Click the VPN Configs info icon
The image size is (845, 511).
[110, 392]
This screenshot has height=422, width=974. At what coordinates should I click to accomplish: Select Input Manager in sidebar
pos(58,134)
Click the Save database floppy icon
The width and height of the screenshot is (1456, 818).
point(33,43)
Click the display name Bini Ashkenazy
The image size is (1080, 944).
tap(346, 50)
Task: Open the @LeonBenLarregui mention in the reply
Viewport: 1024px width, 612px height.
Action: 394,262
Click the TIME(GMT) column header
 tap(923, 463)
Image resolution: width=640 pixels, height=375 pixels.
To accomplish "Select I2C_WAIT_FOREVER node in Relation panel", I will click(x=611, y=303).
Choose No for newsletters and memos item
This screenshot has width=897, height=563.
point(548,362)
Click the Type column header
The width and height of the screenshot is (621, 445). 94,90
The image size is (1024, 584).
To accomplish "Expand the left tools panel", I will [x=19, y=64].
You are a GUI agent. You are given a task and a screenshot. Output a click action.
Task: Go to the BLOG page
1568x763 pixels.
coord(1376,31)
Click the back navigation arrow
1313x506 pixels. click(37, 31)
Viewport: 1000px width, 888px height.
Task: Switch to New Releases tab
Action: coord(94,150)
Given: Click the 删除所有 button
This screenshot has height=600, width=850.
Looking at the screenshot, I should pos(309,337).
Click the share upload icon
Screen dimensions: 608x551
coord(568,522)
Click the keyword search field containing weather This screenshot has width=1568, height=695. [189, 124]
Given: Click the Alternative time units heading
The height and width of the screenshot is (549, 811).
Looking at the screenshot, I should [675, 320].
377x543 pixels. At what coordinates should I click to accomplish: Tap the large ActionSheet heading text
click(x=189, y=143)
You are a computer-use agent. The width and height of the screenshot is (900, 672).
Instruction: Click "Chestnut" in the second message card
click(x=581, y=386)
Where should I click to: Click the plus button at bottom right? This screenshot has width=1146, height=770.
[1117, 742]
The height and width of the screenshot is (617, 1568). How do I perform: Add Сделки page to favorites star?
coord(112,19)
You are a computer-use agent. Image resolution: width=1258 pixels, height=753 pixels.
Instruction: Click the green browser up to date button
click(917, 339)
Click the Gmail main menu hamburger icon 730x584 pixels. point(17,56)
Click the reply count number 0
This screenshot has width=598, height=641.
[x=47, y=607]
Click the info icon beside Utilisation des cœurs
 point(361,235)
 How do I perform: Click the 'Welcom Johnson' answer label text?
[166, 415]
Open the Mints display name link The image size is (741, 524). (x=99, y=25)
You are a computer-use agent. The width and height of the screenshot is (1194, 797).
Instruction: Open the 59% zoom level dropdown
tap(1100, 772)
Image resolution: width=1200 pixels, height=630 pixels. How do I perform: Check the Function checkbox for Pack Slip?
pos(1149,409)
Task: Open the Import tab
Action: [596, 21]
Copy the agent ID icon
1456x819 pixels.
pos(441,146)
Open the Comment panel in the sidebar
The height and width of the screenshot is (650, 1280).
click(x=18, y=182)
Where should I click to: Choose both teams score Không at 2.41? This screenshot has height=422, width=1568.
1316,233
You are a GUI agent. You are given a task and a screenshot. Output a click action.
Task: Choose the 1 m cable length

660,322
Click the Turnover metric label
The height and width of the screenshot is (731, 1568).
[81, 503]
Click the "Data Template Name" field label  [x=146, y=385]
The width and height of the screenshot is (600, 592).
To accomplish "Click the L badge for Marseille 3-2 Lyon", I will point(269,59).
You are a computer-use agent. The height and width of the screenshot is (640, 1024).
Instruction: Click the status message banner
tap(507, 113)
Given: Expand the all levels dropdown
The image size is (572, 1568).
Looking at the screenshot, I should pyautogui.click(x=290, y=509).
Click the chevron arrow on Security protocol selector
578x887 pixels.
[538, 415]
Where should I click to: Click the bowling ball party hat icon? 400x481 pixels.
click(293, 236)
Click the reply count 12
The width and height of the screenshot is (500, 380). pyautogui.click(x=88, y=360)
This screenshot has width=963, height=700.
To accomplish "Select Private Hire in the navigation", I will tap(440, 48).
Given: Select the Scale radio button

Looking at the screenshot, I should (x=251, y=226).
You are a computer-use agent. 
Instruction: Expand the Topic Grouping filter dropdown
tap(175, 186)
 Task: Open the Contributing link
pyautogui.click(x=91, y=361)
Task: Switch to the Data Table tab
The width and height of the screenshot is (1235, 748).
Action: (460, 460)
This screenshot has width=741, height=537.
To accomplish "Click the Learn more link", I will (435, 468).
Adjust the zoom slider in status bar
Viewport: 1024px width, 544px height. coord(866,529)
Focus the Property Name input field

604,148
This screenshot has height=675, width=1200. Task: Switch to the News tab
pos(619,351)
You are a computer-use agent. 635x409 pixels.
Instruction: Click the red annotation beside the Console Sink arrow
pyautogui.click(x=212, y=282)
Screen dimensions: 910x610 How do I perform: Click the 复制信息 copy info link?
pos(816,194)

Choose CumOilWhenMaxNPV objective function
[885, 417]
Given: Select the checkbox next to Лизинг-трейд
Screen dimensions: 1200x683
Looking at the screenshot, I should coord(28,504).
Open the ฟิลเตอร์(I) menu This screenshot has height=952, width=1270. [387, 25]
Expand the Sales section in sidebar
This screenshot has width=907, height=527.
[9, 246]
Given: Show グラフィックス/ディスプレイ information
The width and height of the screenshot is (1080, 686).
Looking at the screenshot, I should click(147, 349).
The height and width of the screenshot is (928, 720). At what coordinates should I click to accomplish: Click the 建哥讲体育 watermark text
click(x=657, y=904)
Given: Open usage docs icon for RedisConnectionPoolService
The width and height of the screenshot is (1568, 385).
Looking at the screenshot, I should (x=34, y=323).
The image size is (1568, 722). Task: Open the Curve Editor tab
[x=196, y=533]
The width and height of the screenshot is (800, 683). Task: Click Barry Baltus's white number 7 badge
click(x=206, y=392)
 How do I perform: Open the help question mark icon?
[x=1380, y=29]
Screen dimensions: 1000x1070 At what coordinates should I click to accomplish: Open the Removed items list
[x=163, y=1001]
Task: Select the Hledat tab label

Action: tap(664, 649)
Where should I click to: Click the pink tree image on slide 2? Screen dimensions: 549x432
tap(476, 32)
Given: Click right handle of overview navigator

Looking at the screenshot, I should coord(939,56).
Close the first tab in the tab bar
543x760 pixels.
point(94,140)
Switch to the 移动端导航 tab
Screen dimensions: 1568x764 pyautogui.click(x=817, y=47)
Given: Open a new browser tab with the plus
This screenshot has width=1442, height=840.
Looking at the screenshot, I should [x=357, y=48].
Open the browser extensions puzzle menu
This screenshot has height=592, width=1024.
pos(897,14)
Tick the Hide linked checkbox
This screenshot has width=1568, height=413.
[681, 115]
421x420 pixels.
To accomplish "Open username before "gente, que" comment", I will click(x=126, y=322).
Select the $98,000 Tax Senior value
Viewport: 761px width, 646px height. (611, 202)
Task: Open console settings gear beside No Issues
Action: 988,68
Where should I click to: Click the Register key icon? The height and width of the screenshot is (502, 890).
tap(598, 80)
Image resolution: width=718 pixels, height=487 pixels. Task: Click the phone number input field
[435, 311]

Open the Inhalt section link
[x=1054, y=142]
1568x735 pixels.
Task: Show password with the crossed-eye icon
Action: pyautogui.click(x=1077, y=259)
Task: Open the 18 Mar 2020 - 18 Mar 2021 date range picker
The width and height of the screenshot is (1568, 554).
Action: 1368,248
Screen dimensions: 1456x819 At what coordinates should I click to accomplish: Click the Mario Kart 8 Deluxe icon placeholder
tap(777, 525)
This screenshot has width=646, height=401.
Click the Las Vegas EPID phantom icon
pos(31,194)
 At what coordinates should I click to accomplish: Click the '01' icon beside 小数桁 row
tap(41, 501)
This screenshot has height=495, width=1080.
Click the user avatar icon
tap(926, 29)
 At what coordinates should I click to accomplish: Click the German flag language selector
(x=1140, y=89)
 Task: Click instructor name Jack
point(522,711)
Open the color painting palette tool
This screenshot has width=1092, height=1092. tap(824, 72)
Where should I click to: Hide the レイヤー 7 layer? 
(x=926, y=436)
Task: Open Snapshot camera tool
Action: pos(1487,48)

======

Lines wanted from the listing above: the line with "This screenshot has height=600, width=850." up to and including the line with "Click the keyword". Please write them out exactly, adding nothing else.

This screenshot has height=600, width=850.
Looking at the screenshot, I should pos(309,337).
Click the share upload icon
Screen dimensions: 608x551
coord(568,522)
Click the keyword search field containing weather This screenshot has width=1568, height=695. [189, 124]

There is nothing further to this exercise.